160 mil t/ano de ferro-manganês, dois milhões t/ano de ferro- liga e 3,2 milhões de t/ano de alumina, além de quantidades menores de ferro-níquel e estanho, isto tudo apenas numa primeira etapa. Não estava incluído nesses números a produção de minério de ferro da CVRD, que será de 35 milhões t/ano, podendo ser expandida para 50 milhões t/ano. Numa segunda etapa, prevê-se a produção de mais 5 milhões t/ano de sinter, dois milhões t/ano de ferro-esponja, 3.5 milhões t/ano de ferro-liga, 10 milhões t/ano semi-acabados de aço, 3.2 milhões de t/ano de alumina e 780 mil t/ano de alumínio (ALVES, 1985:17).

A previsão da riqueza mineral existente em Carajás criou uma expectativa de renda para o país que permitiria o pagamento da dívida externa, o que levava à omissão, por parte dos técnicos, do impacto sócio-ambiental que o Programa causaria à região:

Além de uma enorme cratera, nada menos que 3.600 milhões t. de rejeitos em lugar daquilo que hoje se conhece como Serra dos Carajás.

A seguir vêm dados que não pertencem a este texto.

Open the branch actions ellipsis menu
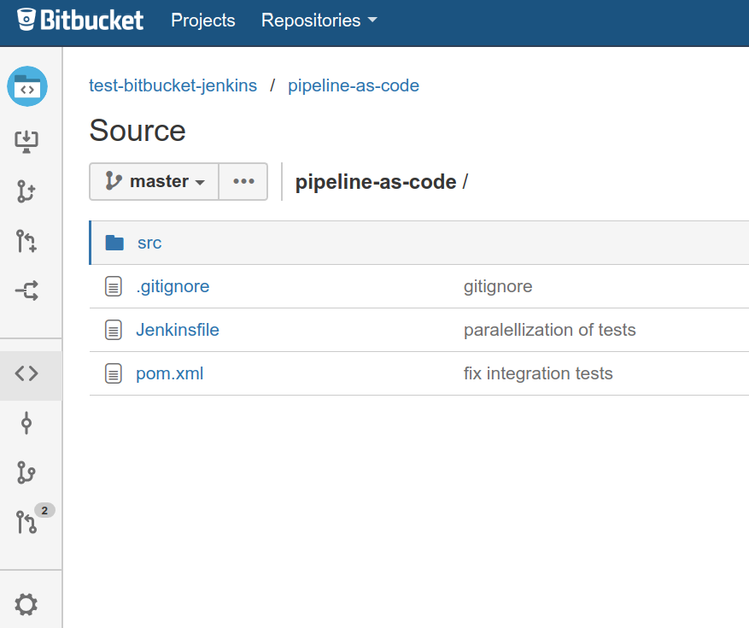Viewport: 749px width, 628px height. pos(243,181)
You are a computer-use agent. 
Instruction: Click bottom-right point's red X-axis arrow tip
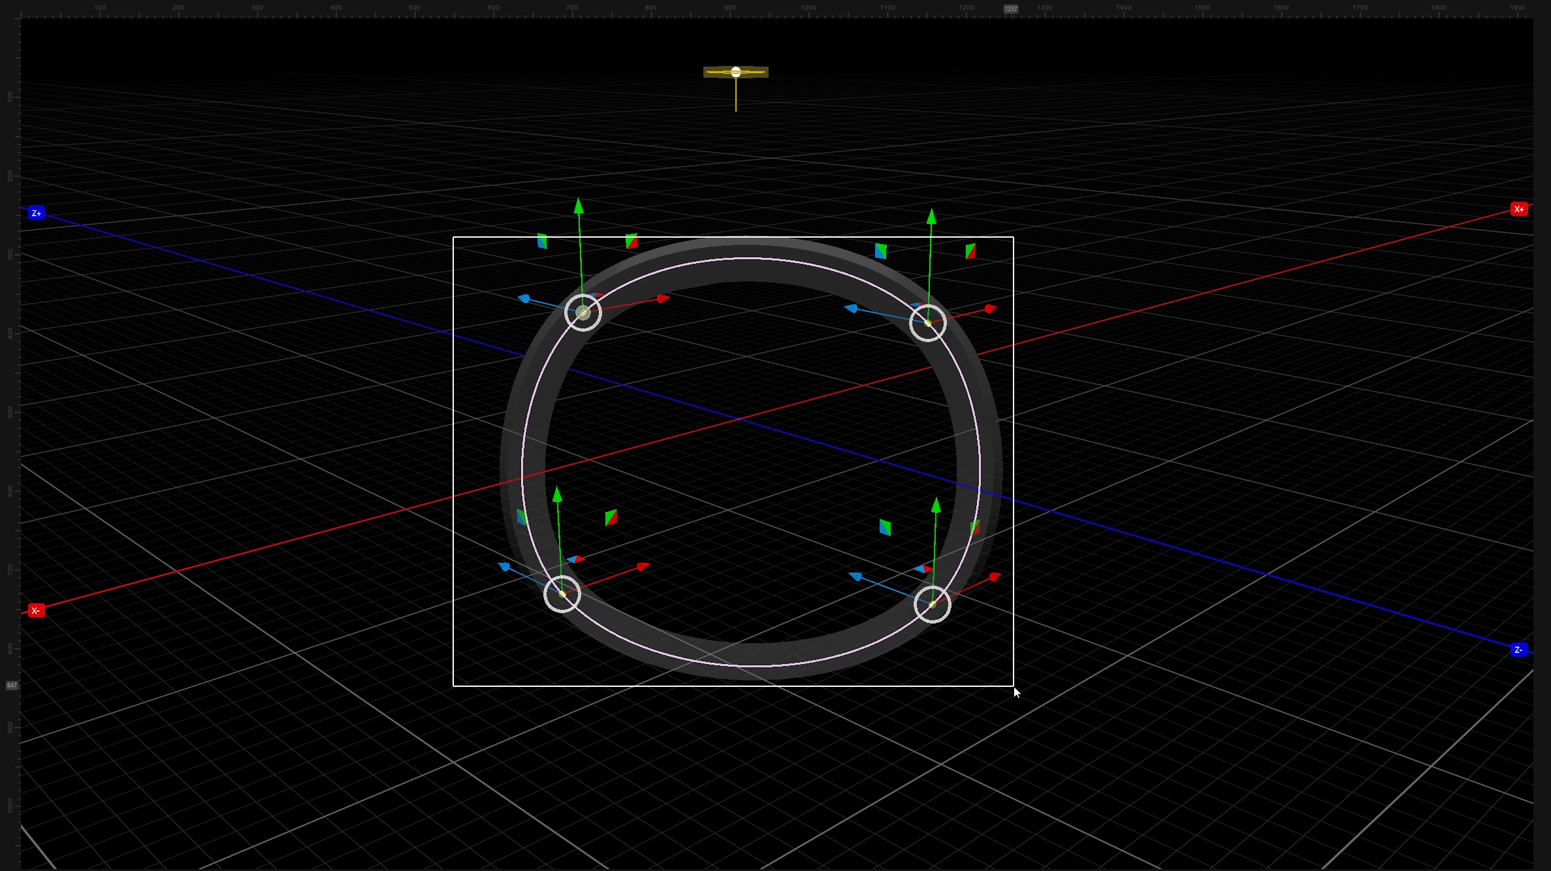[995, 577]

A grande ameaça em Carajás, não se tem números precisos, apenas um dos projetos mínero- metalúrgicos que estão previstos, destinado a produção de 3 milhões t /ano de alumina e 780 mil t/ano de alumínio em Paragominas (PA), deve gerar emissões gasosas contendo: 365 mil t/ano de fluoretos; 151 mil t/ano de dióxido de enxofre; e cerca de 7 mil t/ano de partículas finas altamente prejudiciais à saúde humana e à natureza. Além disso, representa as

seguintes emissões sólidas: 2,5 milhões de t. de lama vermelha, um tipo de rejeito da indústria de alumínio que contém 30% de óxido de alumínio e mais solução aquosa de álcalis, todos os elementos altamente poluentes; 15 mil t/ano de rejeitos diversos, dos quais o principal é resultante do revestimento das cubas eletrolíticas, no qual se encontram carbono, fluoretos sólidos e cianetos (ALVES, 1985: 18).

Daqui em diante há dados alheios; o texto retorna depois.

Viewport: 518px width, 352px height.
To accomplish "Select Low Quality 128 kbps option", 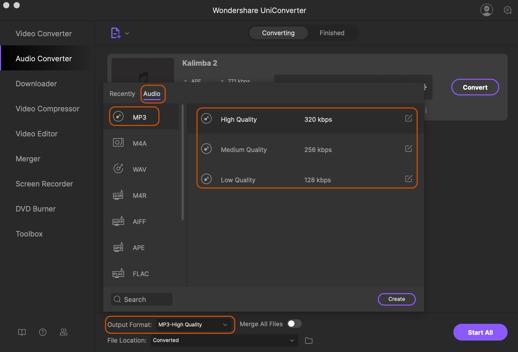I will [x=306, y=180].
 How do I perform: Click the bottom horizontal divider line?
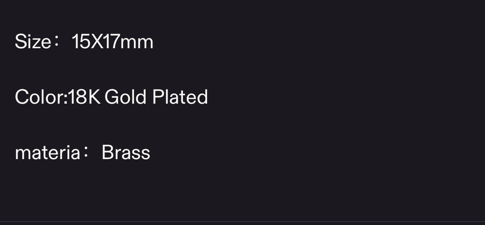click(x=243, y=221)
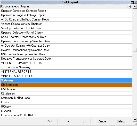
Task: Select the **INTERNAL REPORTS heading row
Action: point(66,72)
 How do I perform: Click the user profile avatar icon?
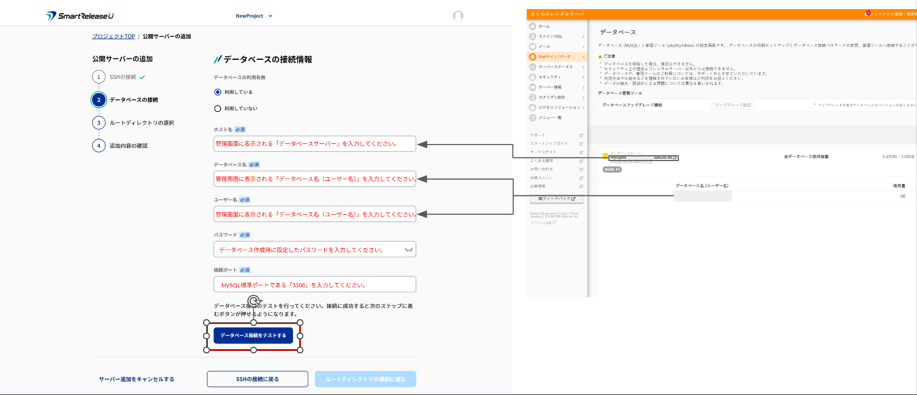[458, 16]
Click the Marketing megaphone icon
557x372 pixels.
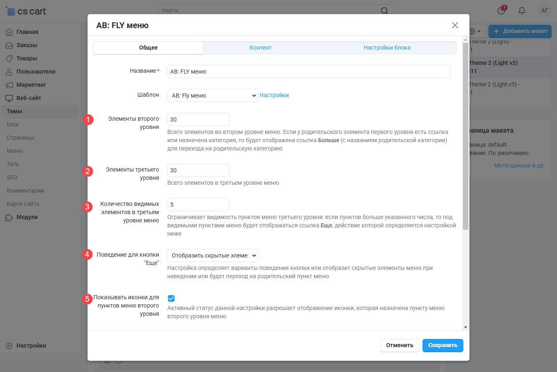click(x=9, y=85)
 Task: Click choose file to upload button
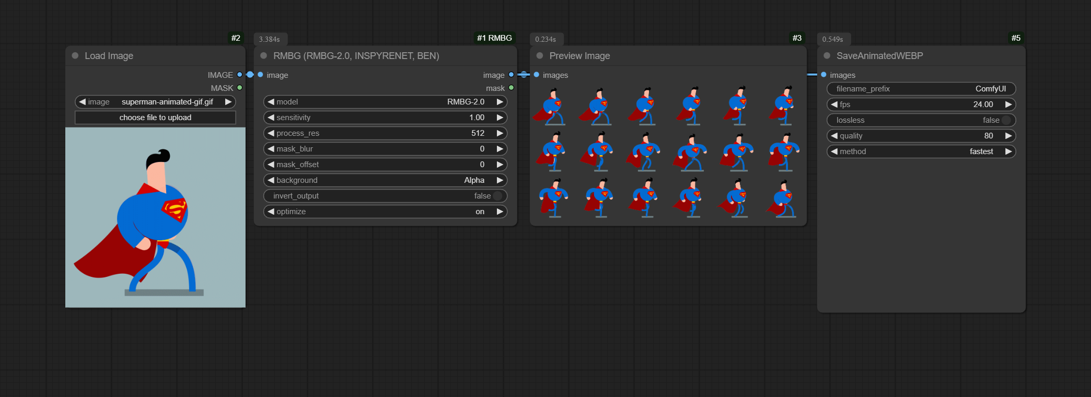tap(155, 118)
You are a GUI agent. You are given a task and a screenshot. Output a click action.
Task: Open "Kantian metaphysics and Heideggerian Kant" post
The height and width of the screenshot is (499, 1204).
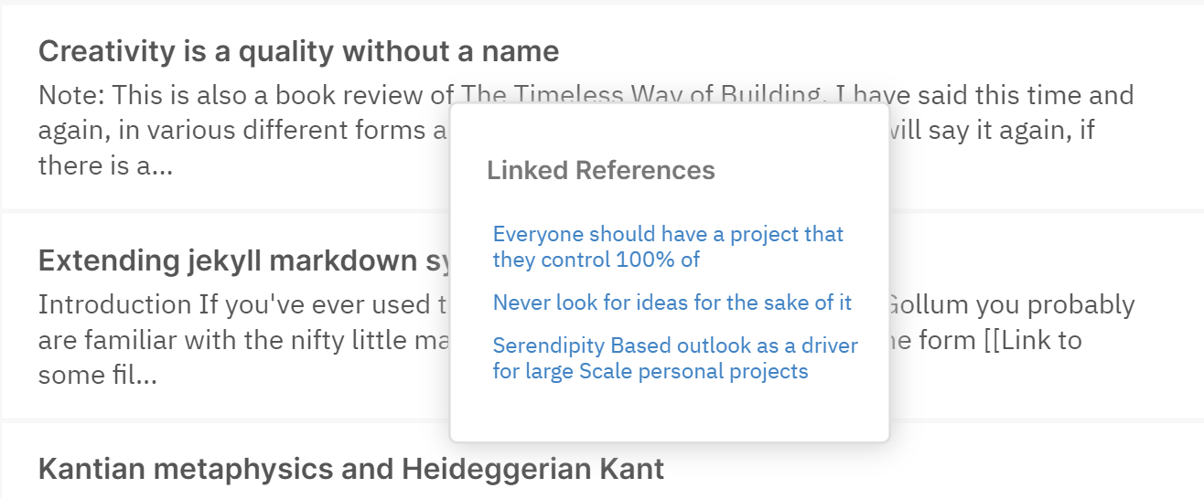click(350, 469)
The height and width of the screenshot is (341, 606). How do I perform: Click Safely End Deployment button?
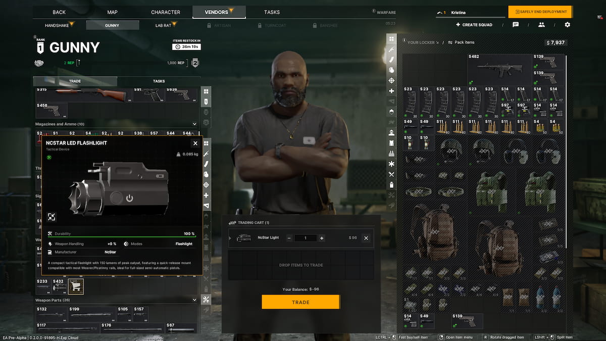540,12
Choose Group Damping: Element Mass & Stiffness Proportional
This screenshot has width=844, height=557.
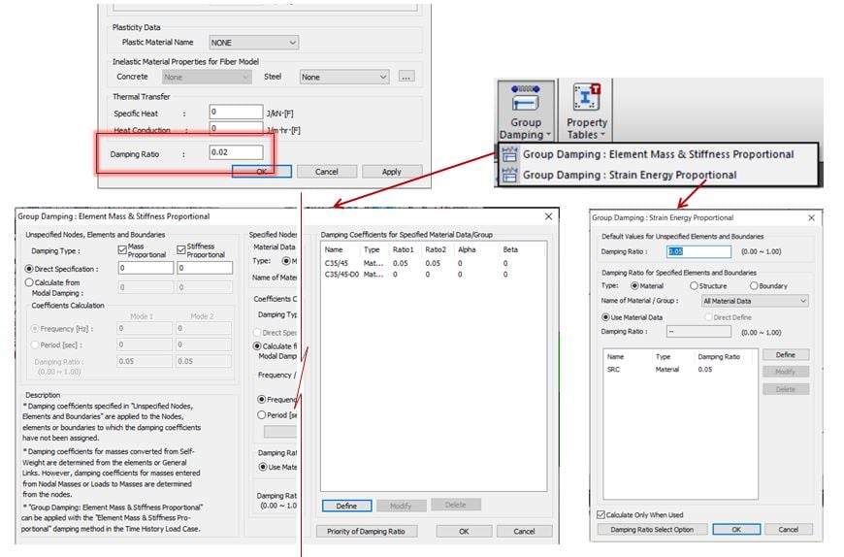[x=658, y=154]
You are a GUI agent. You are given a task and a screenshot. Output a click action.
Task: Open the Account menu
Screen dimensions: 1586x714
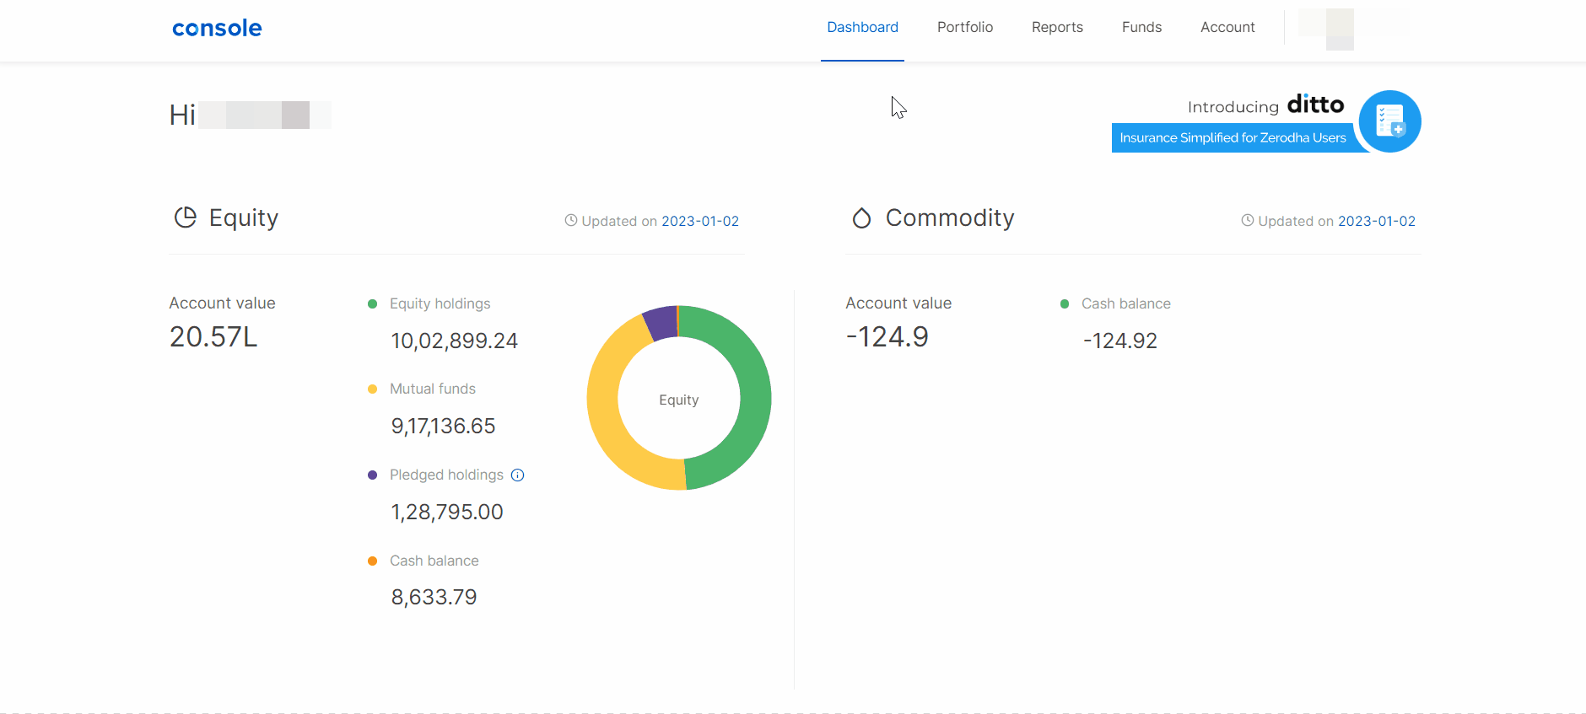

O autor destaca a situação dos índios, caboclos e nordestinos, estes que foram pra lá durante a produção da borracha, pois todos eles não teriam espaço no Programa Grande Carajás, “nem como mão-de-obra barata, pois o plantio nos moldes que se prevê, só será viável através de empreendimentos altamente mecanizados, com pouquíssimo trabalho manual” (ALVES, 1985:19). O que restou a eles foram apenas os conflitos que se acirraram, a destruição de seus territórios e o comprometimento da reprodução cultural.

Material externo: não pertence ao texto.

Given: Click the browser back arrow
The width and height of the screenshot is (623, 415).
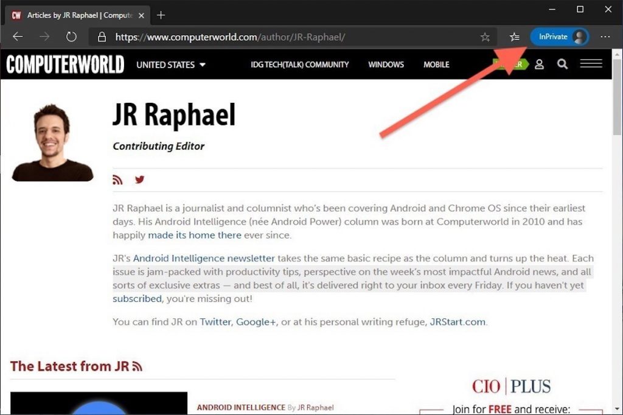Looking at the screenshot, I should 18,37.
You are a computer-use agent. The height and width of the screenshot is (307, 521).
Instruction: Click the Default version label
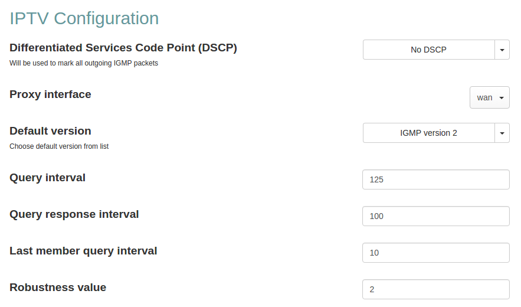pos(50,130)
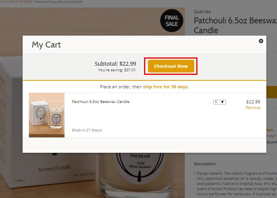
Task: Click the Patchouli breadcrumb at page top
Action: pyautogui.click(x=59, y=2)
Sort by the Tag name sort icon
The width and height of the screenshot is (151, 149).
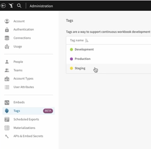click(87, 41)
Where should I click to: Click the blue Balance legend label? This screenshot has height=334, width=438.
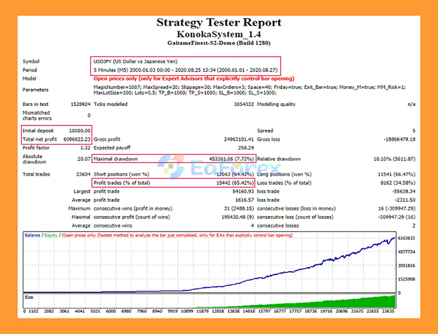pyautogui.click(x=32, y=235)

Vidal (1986) apresenta dados do impacto sofrido por alguns povos indígenas diretamente ameaçados em função do PCG, como os das “reservas Caru, Pindaré, Guajá (índios Tupi nômades, sem território delimitado), Araribóia, no Maranhão e a reserva de Mãe Maria, no Pará. Esta, aliás, terra dos Gavião – Parkatejê, o impasse já se configurava, ainda que indiretamente” (VIDAL, 1986:32). Segundo esta autora havia também outras situações, como a de 130 famílias de posseiros que se encontravam provisoriamente em terras indígenas aguardando a decisão do Ministério da Reforma Agrária para serem assentadas e que “Uma das áreas destinadas ao reassentamento, a fazenda Ubá, foi recentemente adquirida para servir como reserva de carvão vegetal para Itaminas, uma siderúrgica, já instalada com incentivos do projeto Grande Carajás” (VIDAL, 1986:32).

Outras conseqüências do PGC atingiram os índios Timbira, que localizados na “margem esquerda do rio Tocantins, há cerca de 35 quilômetros de Marabá, teve seu território cortado três vezes em toda a sua extensão, por uma rodovia estadual, uma linha de transmissão de alta tensão e pela própria ferrovia de Carajás” (VIDAL, 1986:32).

Becker (2009) considera que a Amazônia teve uma história ímpar no contexto nacional e apresenta como hipótese que a região se “constitui uma fronteira-múndi”, termo que a autora propõe para dar a dimensão do valor que

a Amazônia adquiriu na economia mundial, a dificuldade de integrar a região aos demais Estados brasileiros e a interferência estrangeira.

Outro destaque que Becker (2009) faz é o fato de a expansão do capital ter ocorrido na região por diferentes modelos. “O processo de apropriação por múltiplos atores em quase dois séculos de disputa aproxima-se muito mais de um modelo caribenho do que sul-americano” (p.202), onde as disparidades e os conflitos interferem impedindo um desenvolvimento adequado à região.